Little Brown Bat Background
Little brown bats are small, night-flying mammals weighing about one-quarter of an ounce. They subsist exclusively on insects. They often roost colonially, sometimes in house attics and barn lofts, and were once one of the most common bats in the eastern United States. Little brown bats range in color from light tan to dark brown. Compared to similar bat species, they have small ears. Like other bats, they navigate in the dark by a type of sonar called echo-location. For such a small mammal, the little brown bat lives a long time. The oldest known was 31 years. Females give birth to one pup per year, which they keep safe in “maternity colonies” while the mother bats go out to feed. A little brown bat can eat at least half its body weight in insects each night.

In winter little brown bats retreat to caves and mines where temperatures are stable and cool, but not freezing. They lower their body temperatures to nearly the ambient temperature as they go into a period of hibernation, and during this time, they survive only on the body fat they have managed to accumulate during the summer. This is a vulnerable period when any disturbance, including cave visitation by people, can rouse the bats and force them to expend needed energy, resulting in starvation.

White-nose syndrome was first documented in North American bats in upstate New York in 2006. Since that time, the disease has spread to 25 states and five Canadian provinces. Mortality rates in affected bat colonies have ranged as high as 100 percent, and the U.S. Fish and Wildlife Service estimated in 2012 that nearly 7 million bats had died. The disease spreads primarily through bat-to-bat contact and cave-to-bat contact. However, people may also spread the disease-causing fungus inadvertently on clothing and gear.

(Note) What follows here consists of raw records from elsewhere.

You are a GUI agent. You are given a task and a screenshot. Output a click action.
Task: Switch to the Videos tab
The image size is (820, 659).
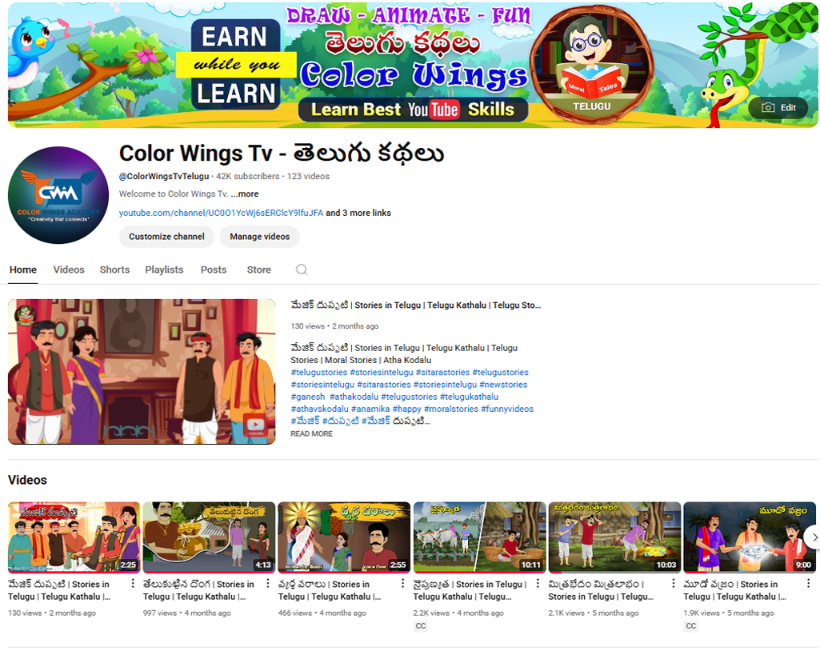pos(69,270)
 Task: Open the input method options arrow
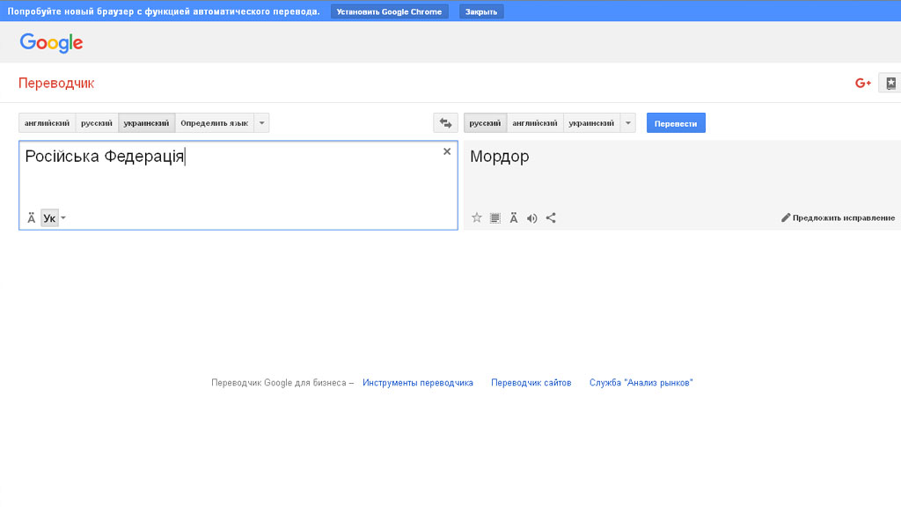(63, 217)
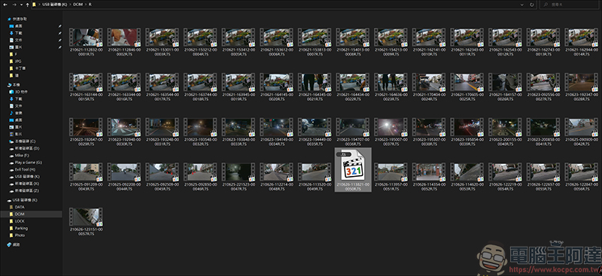Open the Parking folder in sidebar
The height and width of the screenshot is (276, 602).
pyautogui.click(x=21, y=228)
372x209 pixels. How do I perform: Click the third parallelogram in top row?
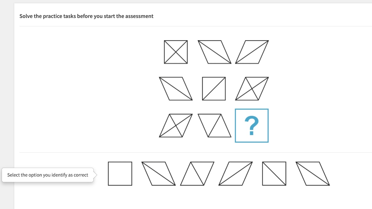click(x=252, y=52)
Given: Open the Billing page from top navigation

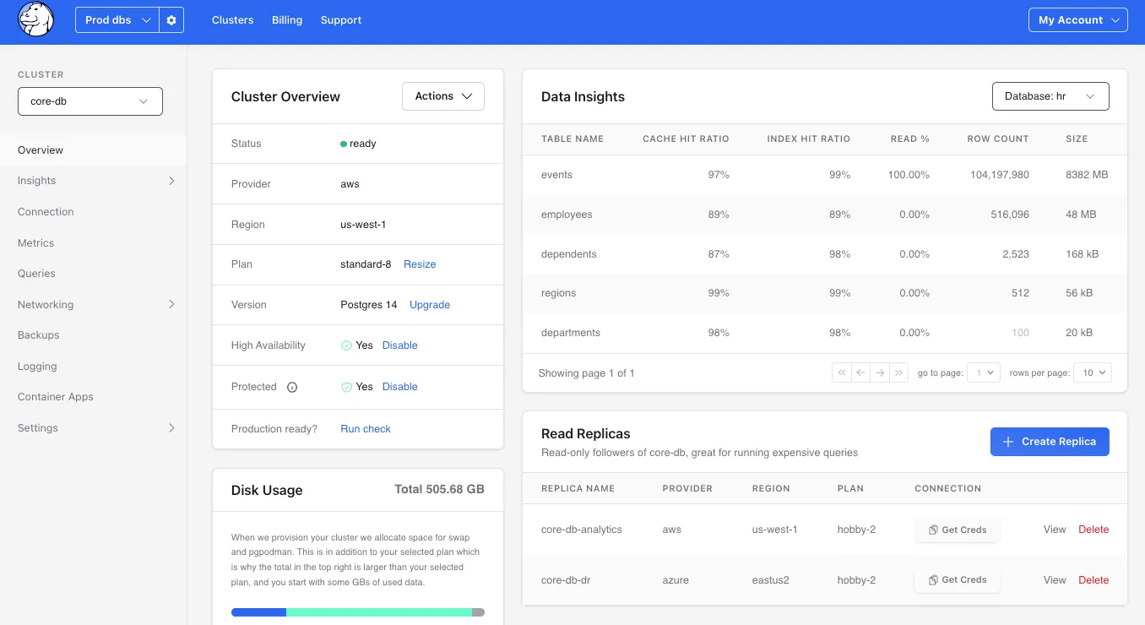Looking at the screenshot, I should point(286,19).
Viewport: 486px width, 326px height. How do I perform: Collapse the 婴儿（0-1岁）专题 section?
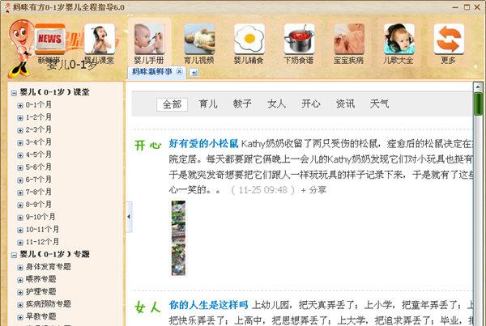point(14,255)
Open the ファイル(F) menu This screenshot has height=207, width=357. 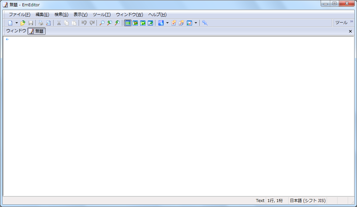pos(20,15)
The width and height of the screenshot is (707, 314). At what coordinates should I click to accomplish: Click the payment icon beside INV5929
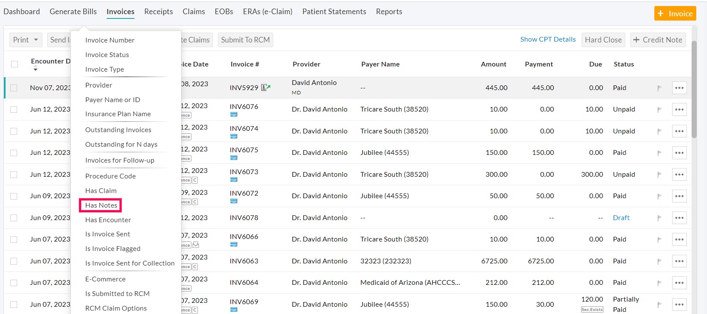pos(265,88)
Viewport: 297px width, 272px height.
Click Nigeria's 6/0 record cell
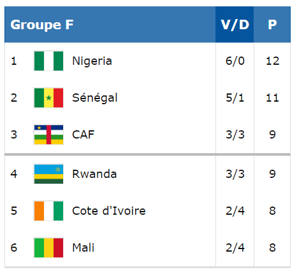coord(235,61)
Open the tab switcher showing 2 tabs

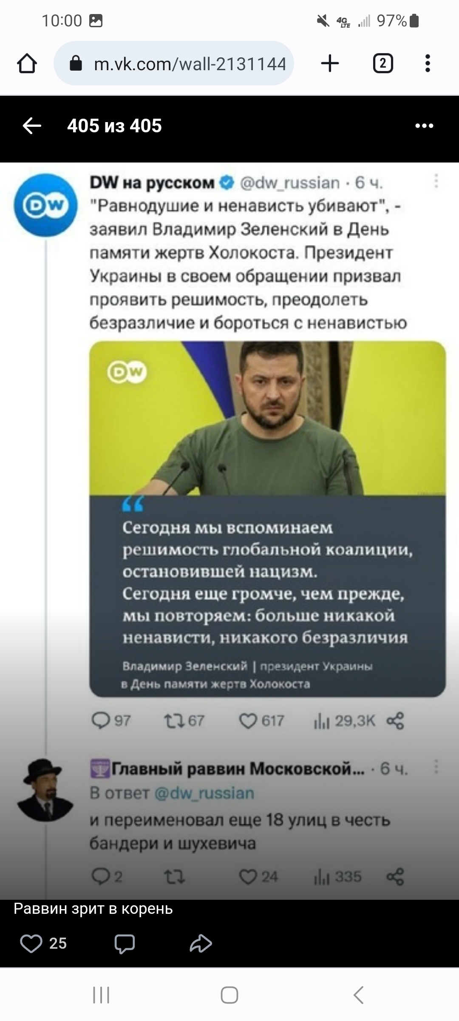coord(383,64)
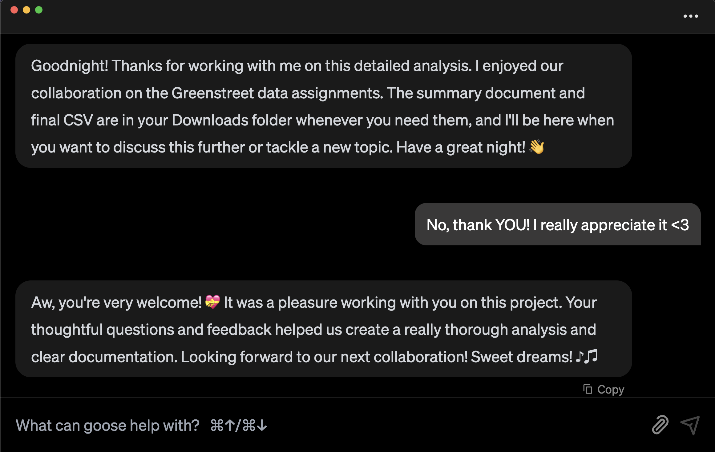
Task: Click the waving hand emoji
Action: (x=536, y=147)
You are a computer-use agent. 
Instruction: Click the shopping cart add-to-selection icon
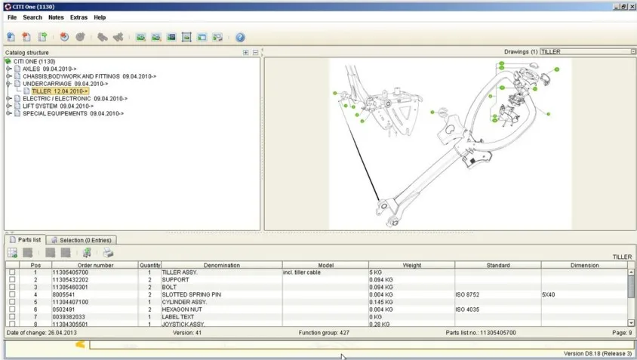87,253
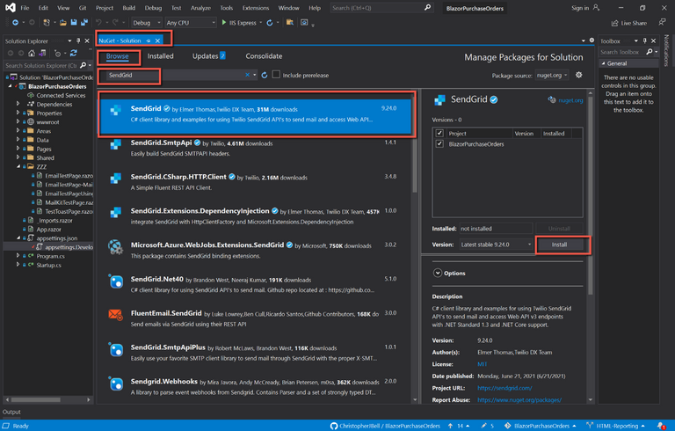Toggle the select-all Project header checkbox
Screen dimensions: 675x431
(440, 134)
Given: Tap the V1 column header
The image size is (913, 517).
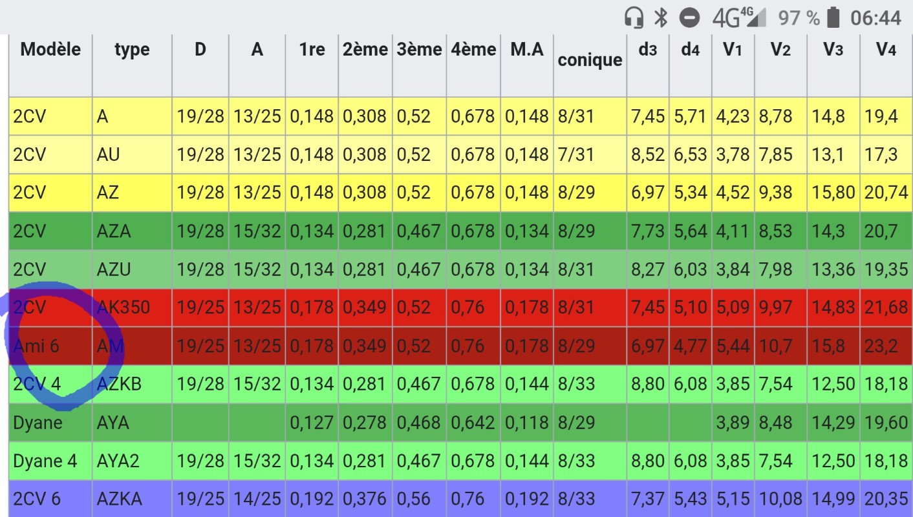Looking at the screenshot, I should [733, 50].
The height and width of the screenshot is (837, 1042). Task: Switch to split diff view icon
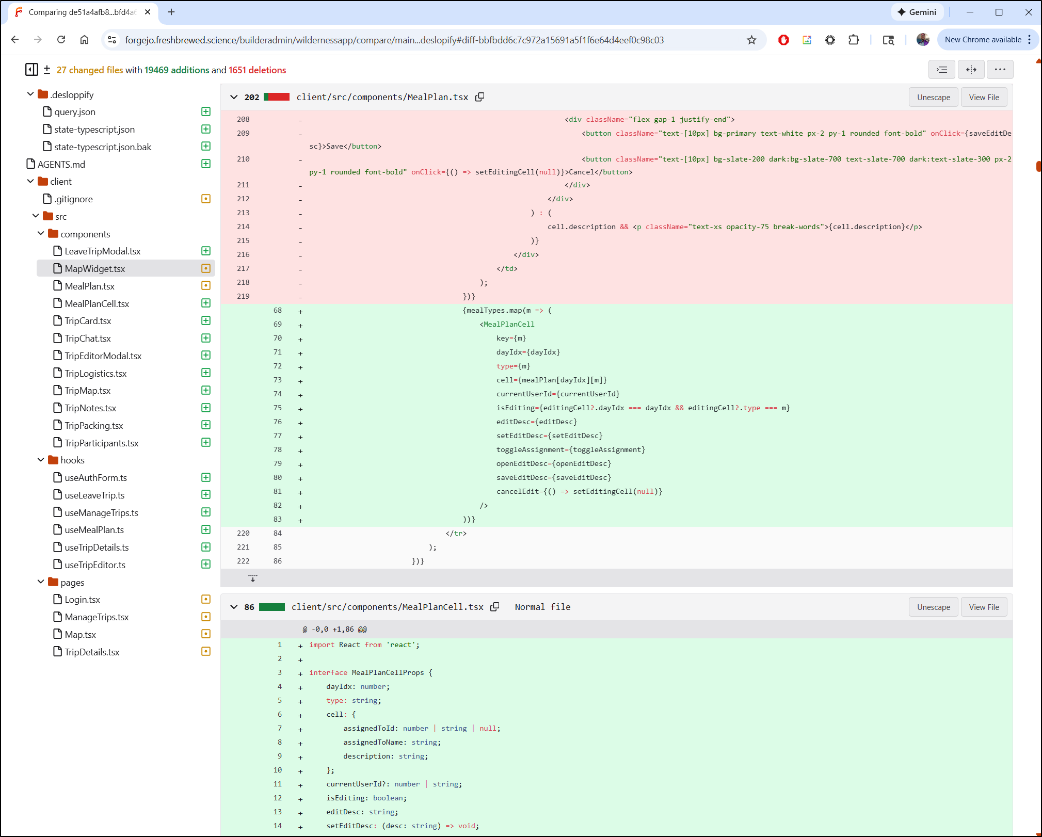971,70
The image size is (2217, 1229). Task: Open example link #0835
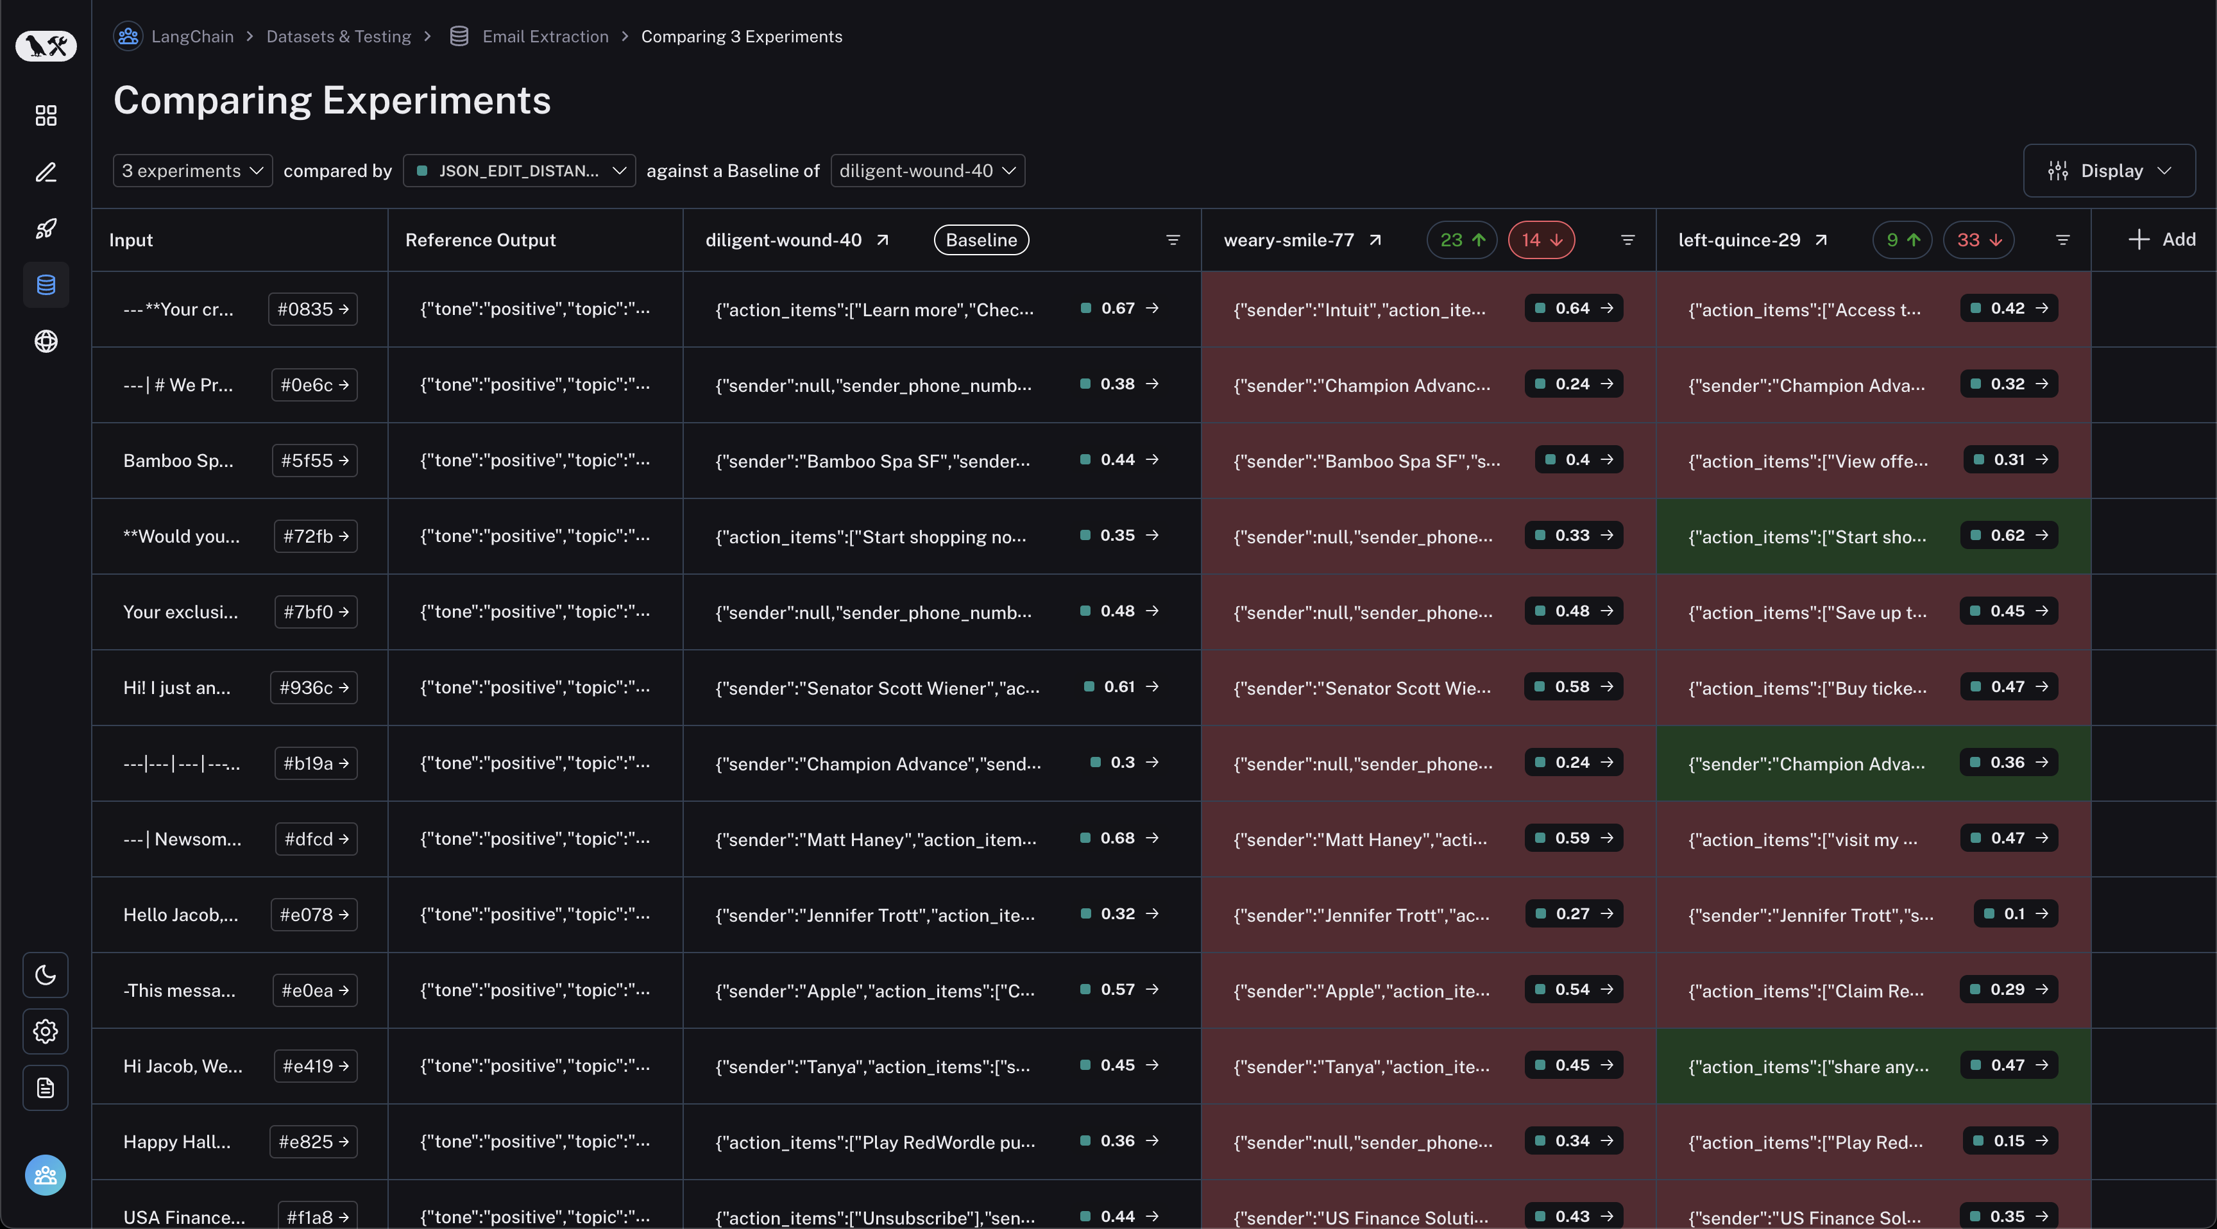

Bats provide a valuable service to people by keeping a check on insect populations, including moths, beetles, and other bugs that eat crop plants and trees grown for timber. Scientists estimate that nationwide, bats provide $22 billion of pest control services to farmers every year.

In 2010 the Center for Biological Diversity, Bat Conservation International and other groups and individual bat biologists asked the Fish and Wildlife Service to consider an emergency listing of the little brown bat under the Endangered Species Act. Scientists had projected a 99 percent likelihood of regional extinction of the little brown bat in the Northeast by 2026. Because no formal petition was filed, the Service was not bound to a particular timeline for response, and the agency has still not issued a status assessment or recommendation on protection for the species.

For today’s report Endangered Species Coalition member groups nominated wildlife species and a committee of scientists decided which species should be included. The coalition produces a “Top 10” report annually, focusing on a different theme each year. Previous years’ reports are available on the coalition’s website.

The Center for Biological Diversity is a national, nonprofit conservation organization with more than 775,000 members and online activists dedicated to the protection of endangered species and wild places.